Ogółem rzecz biorąc, gameplay jest taki trochę, że niby automaty, a trochę 2009 na PlayStation. Co w kontekście tego, co można wyciągnąć z macierzystego settingu, jest jakąś pauperyzacją tych możliwości, które do stołu przyniesiono. Nie jest jednak tak, że walka wygląda kiepsko. Problem stanowi fakt, że wszystko oprócz niej wygląda kiepsko albo zwyczajnie tego nie ma. Walka to istotny aspekt settingu, ale w tej grze jest tylko ona. Oprócz leczenia i walenia na pałę, skakania i szarżowania niewiele można zrobić. Te kombinacje bardzo szybko się wyczerpują. Nie ma mowy o jakichś darach czy umiejętnościach znanych z systemu tabletop. Mechanika macierzystej gry została również potraktowana szalenie instrumentalnie. Nie mam na myśli braku Hispo i Glabro, choć Hispo pojawiają się jako Czerwone Szpony. To zrozumiałe, ponieważ gra jedzie na patencie kompaktowości pięknego systemu, jakim jest system żródłowy. Niestety, nie umywa się nawet w ułamku do tego, co oferuje system tabletop.
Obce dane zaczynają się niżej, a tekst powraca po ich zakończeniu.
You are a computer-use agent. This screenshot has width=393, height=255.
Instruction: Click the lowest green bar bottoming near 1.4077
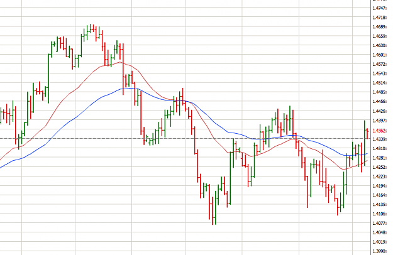pyautogui.click(x=215, y=208)
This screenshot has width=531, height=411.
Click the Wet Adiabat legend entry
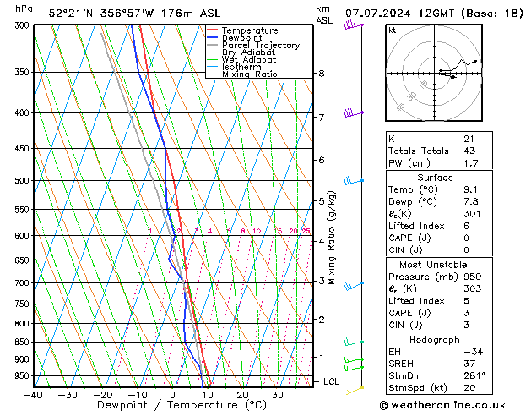[249, 60]
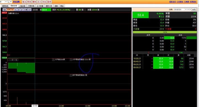This screenshot has width=199, height=107.
Task: Click the magnifier search icon beside stock code
Action: (x=8, y=2)
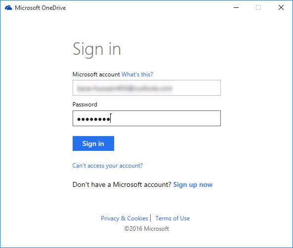Click the "Microsoft account" label text
Image resolution: width=293 pixels, height=248 pixels.
pos(96,74)
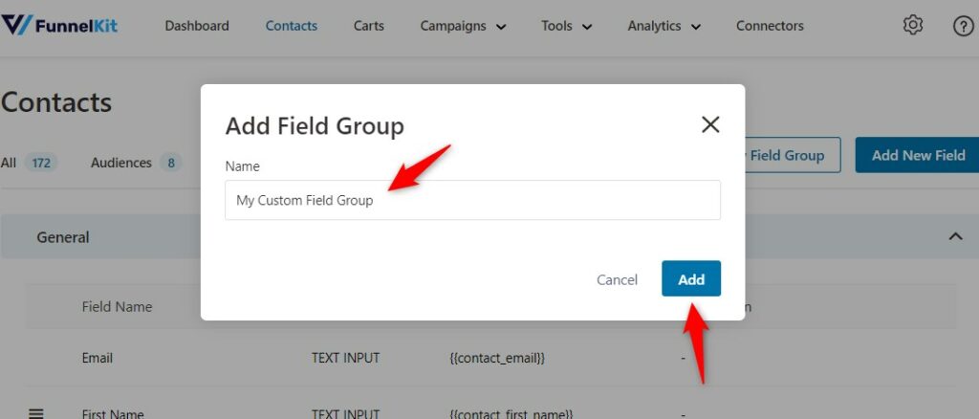Image resolution: width=979 pixels, height=419 pixels.
Task: Open the settings gear icon
Action: click(x=913, y=26)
Gra trzyma się przedpotopowej, arcade’owej opcji save poprzez checkpointy. Co sprawia, że nigdy nie wiemy, czy punkty szału wystarczą nam do przejścia kolejnego etapu. Punkty szału zużywamy jak szaleni na leczenie i inne przydatne umiejętności. Bardzo często lądujemy w miejscu z bosami, kiedy nie możemy tych punktów zregenerować. Tu teoretycznie powinniśmy korzystać ze skradankowego podejścia, żeby je zdobywać. W założeniu jest to proste, ale zazwyczaj i tak kończy się jatką i rozgrywkę tak skonstruowano, że się tak zwyczajnie dzieje. Szalenie to monotonne i nawet coraz potężniejsze Fomory rzucane na Cahala nie pomagają jakoś strasznie mocno w wyrywaniu się z rutyny podczas walki. Dobrze, że omawiana produkcja jest stosunkowo krótka, bo ciągłe opieranie wszystkiego na walce nie wytrzymuje dobrze próby czasu.
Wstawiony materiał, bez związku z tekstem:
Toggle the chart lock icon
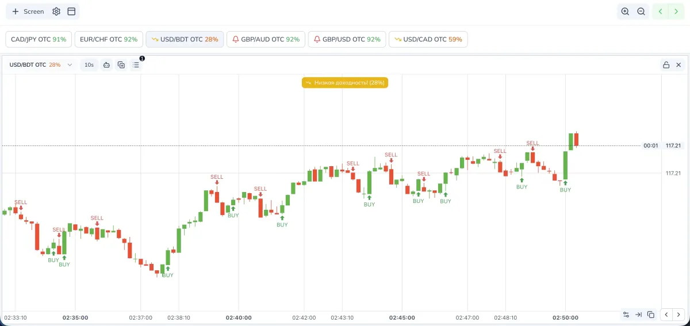Image resolution: width=690 pixels, height=326 pixels. point(666,65)
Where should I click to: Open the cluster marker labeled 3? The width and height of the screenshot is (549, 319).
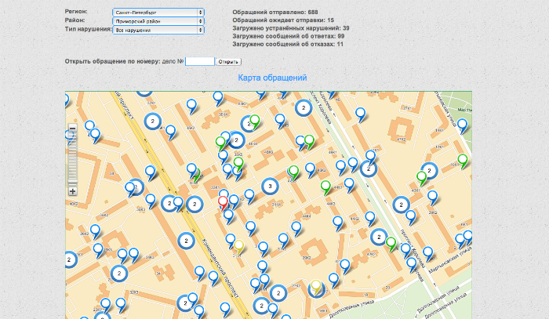[x=270, y=186]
Podsumowanie recenzji – ciężki chleb dla fanów Werewolf: The Apocalypse

Mam mnóstwo mieszanych odczuć względem omawianego tytułu. Spodziewałem się czegoś, co będzie chociaż w minimalnym stopniu Bloodlinesem w settingu Wilkołaka. Earthblood w ogóle nie jest cRPG, a jako taki jest reklamowany. Płascy NPC i beznamiętne komentarze protagonisty sprawiają, że fabuła spływa jak woda po kaczce z użytkownika. Z drugiej strony, kiedy pozbawisz się złudzeń, że to cRPG, możesz sobie ponaparzać. Tylko jako fan settingu w miarę naparzania rośnie w tobie poczucie winy. Masz wrażenie, że tę historię można było opowiedzieć sto razy lepiej, a proporcje między walką a dialogami i fabułą powinny być lepiej wyważone. Ja zwyczajnie nie znoszę gier akcji, w których fabuła jest smutną koniecznością.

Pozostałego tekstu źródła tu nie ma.